When to Make a Referral
University faculty and staff play a central role in creating a caring, supportive environment for students and the VCU community. You are in a unique position to recognize students in distress. You are not expected to provide personal counseling to students; however, you can play an important role in encouraging students to use campus resources and bringing concerns to the attention of appropriate university officials. Examples of concerning behavior include changes in appearance, disciplinary problems, academic concerns, and/or acts of self-harm.
Common indicators of concern:
- Persistent unexplained absences
- Decline in quality/quantity of work
- Extreme disorganization or erratic performance
- Persistent and inappropriate demands for special permission (extensions, make-up work)

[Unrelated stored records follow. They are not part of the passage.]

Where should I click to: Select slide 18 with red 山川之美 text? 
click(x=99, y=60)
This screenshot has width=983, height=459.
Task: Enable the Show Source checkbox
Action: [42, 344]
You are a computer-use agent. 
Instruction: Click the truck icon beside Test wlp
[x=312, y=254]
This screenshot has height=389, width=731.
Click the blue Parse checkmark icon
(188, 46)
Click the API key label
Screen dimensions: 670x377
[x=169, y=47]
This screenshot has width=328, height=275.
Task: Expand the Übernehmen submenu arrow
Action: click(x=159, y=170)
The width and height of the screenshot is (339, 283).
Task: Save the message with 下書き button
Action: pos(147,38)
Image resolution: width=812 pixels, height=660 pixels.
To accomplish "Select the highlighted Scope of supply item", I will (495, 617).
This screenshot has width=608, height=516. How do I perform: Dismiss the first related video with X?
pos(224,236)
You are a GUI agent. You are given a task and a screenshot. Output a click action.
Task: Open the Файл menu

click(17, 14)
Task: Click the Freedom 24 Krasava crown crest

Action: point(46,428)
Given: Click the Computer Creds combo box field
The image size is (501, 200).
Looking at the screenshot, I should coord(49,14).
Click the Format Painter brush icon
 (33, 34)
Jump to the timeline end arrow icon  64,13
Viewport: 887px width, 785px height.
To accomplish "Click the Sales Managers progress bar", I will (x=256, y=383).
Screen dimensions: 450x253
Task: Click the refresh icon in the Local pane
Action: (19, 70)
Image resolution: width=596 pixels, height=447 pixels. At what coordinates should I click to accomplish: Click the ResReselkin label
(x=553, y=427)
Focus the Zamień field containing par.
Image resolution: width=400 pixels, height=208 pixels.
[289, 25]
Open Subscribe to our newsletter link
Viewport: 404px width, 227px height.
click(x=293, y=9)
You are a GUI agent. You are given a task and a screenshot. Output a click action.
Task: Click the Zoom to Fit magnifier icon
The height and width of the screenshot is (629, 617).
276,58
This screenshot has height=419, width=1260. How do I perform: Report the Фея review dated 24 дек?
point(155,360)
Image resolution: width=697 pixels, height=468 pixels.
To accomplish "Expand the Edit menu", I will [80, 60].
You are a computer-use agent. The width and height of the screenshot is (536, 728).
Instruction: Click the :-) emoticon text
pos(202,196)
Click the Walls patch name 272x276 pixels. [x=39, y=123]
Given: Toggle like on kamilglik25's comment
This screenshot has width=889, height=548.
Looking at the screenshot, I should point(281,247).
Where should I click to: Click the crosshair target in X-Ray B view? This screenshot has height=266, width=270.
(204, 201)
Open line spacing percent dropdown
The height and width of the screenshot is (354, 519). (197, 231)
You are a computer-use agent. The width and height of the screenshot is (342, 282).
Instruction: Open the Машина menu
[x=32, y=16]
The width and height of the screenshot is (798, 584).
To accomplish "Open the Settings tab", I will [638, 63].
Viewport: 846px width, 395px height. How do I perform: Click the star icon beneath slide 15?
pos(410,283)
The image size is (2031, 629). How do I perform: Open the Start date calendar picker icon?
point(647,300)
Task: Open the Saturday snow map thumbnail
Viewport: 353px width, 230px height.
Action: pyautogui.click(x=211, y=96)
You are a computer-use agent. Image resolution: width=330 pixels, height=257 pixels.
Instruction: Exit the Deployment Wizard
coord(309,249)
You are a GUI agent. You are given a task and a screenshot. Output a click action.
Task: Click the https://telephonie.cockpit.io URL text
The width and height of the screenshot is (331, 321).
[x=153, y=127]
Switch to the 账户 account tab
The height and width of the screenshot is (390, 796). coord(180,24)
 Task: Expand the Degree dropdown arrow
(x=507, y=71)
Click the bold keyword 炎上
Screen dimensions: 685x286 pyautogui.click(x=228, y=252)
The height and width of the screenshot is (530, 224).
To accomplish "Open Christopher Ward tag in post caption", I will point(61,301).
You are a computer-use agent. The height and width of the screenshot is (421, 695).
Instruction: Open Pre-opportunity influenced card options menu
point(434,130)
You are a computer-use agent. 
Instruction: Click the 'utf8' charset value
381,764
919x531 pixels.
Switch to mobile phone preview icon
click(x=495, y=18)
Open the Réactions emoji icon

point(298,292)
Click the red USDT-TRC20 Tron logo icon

- Disproportionate response to grades or other evaluations
- Significant change in mood
- Inappropriate emotional outbursts, yelling or aggressive comments
- Withdrawal or isolation from others
- Expression of hopelessness or suicidal thoughts
- Disturbing or disruptive social media comments
- Deterioration in physical appearance or personal hygiene
- Excessive fatigue, exhaustion
- Noticeable cuts, bruises, burns
- Disorganized speech, rapid or slurred speech; confusion
- Substance abuse
All members of the VCU community are strongly encouraged to report behaviors or incidents of concern. Please visit the Dean of Students Report It page for information on how and where to report various types of concerns. Under certain circumstances, faculty and staff are obligated to report acts of violence, threatening behavior or misconduct. See VCU’s Duty to Report policy for specific information. Faculty and staff have a responsibility to immediately report incidents of prohibited conduct involving sexual assault, sexual exploitation and partner or relationship violence to the Title IX coordinator.
If you are concerned about a student:
1. Discuss the concern directly with the student.
2. Refer the student to appropriate resources.
If a student appears to be in crisis, offer to walk them to University Counseling Services. Even if the student has been connected or referred to counseling, also submit the concern online so it can be routed to the appropriate behavioral intervention team. These teams receive reports from across the university and have the ability to centralize information, ensuring that concerns are assessed contextually and situationally.